SELECTED TEXT:
On 21.08.22 17:13, Vinnie Falco via Boost wrote:
On Sun, Aug 21, 2022 at 7:15 AM Rainer Deyke via Boost
wrote: - The lack of IRI support is unfortunate. It's 2022; we should all be writing software with Unicode support by default. However, this can be built on top of Boost.URL, and isn't needed in all cases.
We will probably add something to parse an IRI but in all likelihood it would convert it to UTF-8 as a regular URL. I don't know if I have the stomach for a total duplication of the existing library except names like iri_view, iri, static_iri, the duplication of all the segments and params containers, and the modification of all those mutating algorithms to support Unicode. I'm not even sure that it is called for, given that IRIs are for more user-facing purposes. Such things cannot be submitted in HTTP requests, and as far as I know, unicode host names would need to be converted to punycode anyway (which we could do) to submit them to a DNS server.

EXERCISE DIRECTIONS: Carry on the mailing-list reply above about IRI support in Boost.URL, starting after its final sentence.

RECORD SET:
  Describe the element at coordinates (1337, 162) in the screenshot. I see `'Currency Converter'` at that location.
==
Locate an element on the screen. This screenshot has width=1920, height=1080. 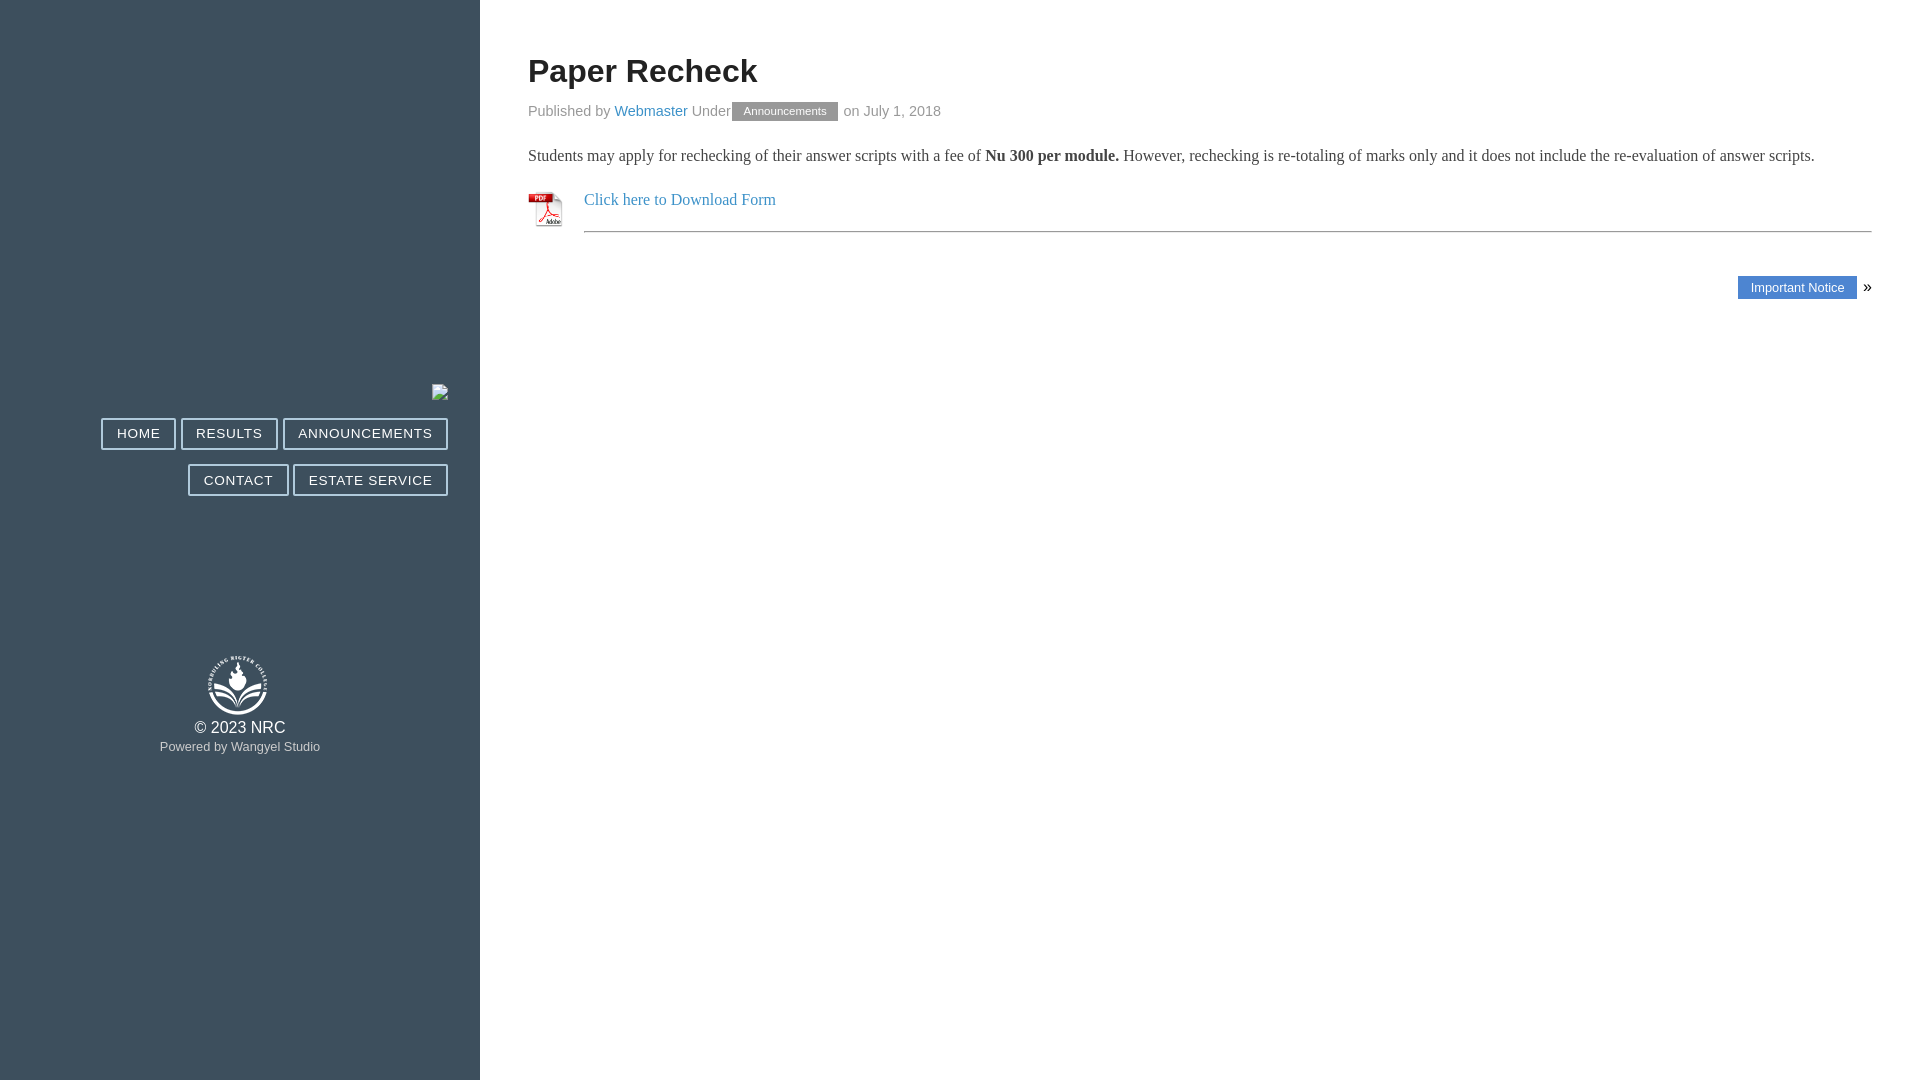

ANSWER TO THE PROBLEM:
I see IRIs not as a different datatype, but as a specific interpretation of URIs. The transparent percent en-/decoding of Boost.URL already gets us most of the way there. Additional IRI support would mean: - Decoding accessors that perform utf-8 validation. (Arbitrary percent-encoded 8-bit values are legal in URLs, but not in IRIs.) - Additional mutators that perform NFC normalization or validation. - Punycode encoding/decoding. -- Rainer Deyke (rainerd@eldwood.com)